◆ DATA FOR PROCESSING:
★ ★ ★

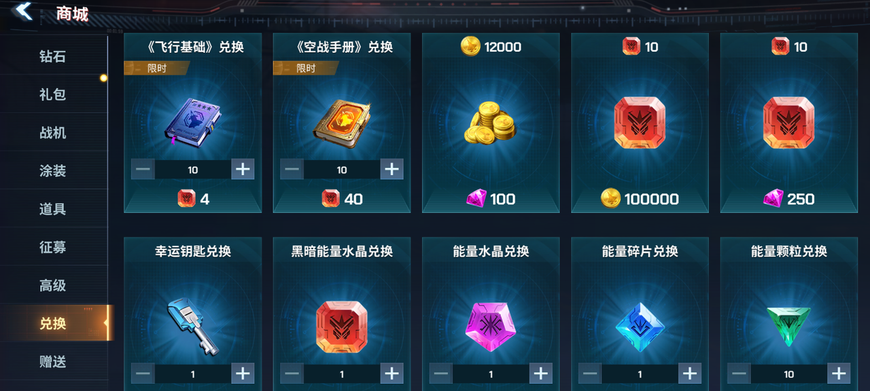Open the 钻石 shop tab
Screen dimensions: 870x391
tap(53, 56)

★ ★ ★

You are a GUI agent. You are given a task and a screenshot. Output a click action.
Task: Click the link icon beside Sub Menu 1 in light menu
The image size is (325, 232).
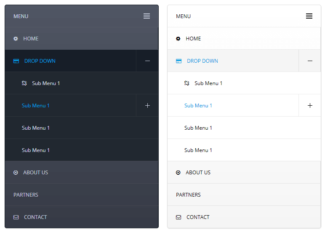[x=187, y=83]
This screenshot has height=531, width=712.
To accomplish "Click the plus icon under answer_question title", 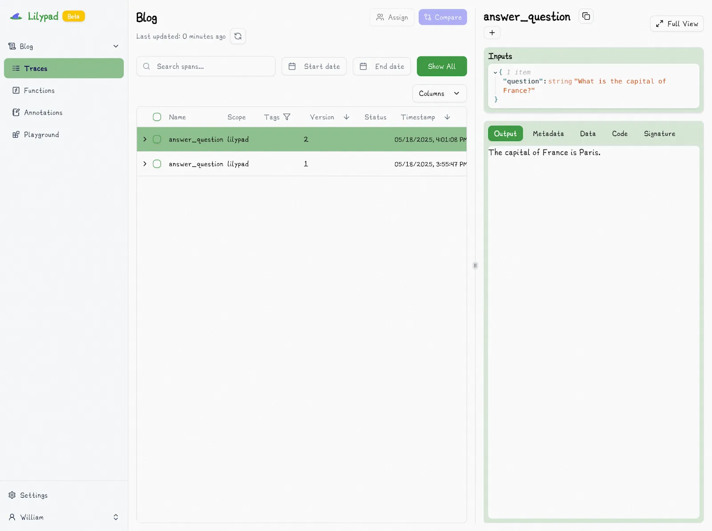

★ ★ ★

◆ YOUR TASK:
Search the preceding listing for "screenshot", then copy every line that holds it.

◆ EXPECTED OUTPUT:
You are a GUI agent. You are given a task and a screenshot. Output a click action.
This screenshot has height=531, width=712.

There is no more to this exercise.